Raport przygotowało Obserwatorium Patentów i Technologii EPO we współpracy z niemieckim Instytutem Fraunhofera Badań nad Systemami i Innowacjami (Fraunhofer-Institut für System- und Innovationsforschung).
W komunikacie EPO podano również, że została zaktualizowana aplikacja Deep Tech Finder. Ten darmowy serwis internetowy umożliwia wyszukiwanie informacji na temat prawie 900 europejskich uczelni, zawiera także profile biznesowe i portfolia patentowe ponad 1500 spin-outów.

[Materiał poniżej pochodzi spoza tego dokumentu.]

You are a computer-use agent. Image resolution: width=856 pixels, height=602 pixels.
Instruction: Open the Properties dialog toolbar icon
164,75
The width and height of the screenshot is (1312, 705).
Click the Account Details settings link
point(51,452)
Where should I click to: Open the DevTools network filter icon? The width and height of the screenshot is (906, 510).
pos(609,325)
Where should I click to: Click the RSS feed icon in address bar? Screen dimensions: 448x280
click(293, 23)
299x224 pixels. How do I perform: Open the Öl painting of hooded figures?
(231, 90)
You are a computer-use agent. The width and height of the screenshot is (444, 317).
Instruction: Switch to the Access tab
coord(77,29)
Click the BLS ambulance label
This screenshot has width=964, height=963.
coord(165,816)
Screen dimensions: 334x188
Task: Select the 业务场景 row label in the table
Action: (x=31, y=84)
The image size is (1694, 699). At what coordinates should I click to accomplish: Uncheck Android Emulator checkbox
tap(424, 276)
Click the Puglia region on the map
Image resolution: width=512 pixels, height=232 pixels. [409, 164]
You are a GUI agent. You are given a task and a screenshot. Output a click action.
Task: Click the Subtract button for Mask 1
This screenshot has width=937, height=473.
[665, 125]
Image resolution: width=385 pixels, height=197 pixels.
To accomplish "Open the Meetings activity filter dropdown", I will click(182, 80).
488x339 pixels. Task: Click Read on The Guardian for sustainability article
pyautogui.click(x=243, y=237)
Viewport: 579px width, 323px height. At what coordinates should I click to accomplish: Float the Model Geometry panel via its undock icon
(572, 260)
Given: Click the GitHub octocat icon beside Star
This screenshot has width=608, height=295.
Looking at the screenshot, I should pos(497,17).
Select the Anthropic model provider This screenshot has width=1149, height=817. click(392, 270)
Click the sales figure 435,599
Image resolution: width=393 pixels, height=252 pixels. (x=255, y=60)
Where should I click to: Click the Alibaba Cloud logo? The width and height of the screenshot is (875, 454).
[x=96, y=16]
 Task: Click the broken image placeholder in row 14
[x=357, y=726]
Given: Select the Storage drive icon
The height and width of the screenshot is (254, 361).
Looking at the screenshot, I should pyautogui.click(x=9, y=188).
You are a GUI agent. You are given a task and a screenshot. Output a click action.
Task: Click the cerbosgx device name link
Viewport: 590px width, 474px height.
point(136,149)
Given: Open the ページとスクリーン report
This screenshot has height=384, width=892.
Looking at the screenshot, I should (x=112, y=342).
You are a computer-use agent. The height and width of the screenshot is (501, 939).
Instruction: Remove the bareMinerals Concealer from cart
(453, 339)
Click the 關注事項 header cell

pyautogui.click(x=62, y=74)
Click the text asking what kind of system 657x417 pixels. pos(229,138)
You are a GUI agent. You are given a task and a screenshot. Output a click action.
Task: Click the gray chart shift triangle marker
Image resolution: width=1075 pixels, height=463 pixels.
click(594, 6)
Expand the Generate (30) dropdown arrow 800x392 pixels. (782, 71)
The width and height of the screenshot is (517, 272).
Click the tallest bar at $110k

Polskie uniwersytety w Rankingu Szanghajskim
.Doniesienia o liczbie wynalazków, jakie zgłaszają polskie uczelnie pokrywają się z wynikami tegorocznego Rankingu Szanghajskiego, który szczególnie punktuje tego typu sukcesy uniwersytetów. Według listy szanghajskiej najlepsze polskie uniwersytety to Uniwersytet Jagielloński (miejsca 401-500), Uniwersytet Warszawski (401-500) oraz Politechnika Gdańska 801-900. „Gdy co roku pojawia się kolejny ranking ARWU (szanghajski) najlepszych uniwersytetów na świecie, zaskoczenia nie ma. W czołówce jak zwykle znajdują się uczelnie z krajów bogatych, z silną gospodarką. Pojawia się pytanie, czy to dlatego, że bogate kraje mogą sobie pozwolić na luksus wspierania nauki, czy też te doskonałe uczelnie generują dobrobyt” – pyta na łamach „Wszystko co Najważniejsze” prof. Leszek Pacholski. Jego zdaniem ciągle wynika to z tego, że „chyba nikt z ważnych polskich polityków i prawie nikt z wpływowych osób polskiego świata akademickiego nie wierzy, że nauka i szkolnictwo wyższe mogą wspierać gospodarkę. W konsekwencji uczelnie nie sprzedają swojej wiedzy, lecz walczą o godne funkcjonowanie, a politycy traktują finansowanie nauki i szkolnictwa wyższego jak kwalifikowaną działalność socjalną, wspieranie zubożałych elit intelektualnych. Po 1989 roku część środowiska akademickiego miała nadzieję, że kiedyś będziemy konkurować z najlepszymi. Wszystko jednak wskazuje na to, że nie doganiamy Europy, a wyprzedzają nas niektóre kraje dawniej uważane za Trzeci Świat”.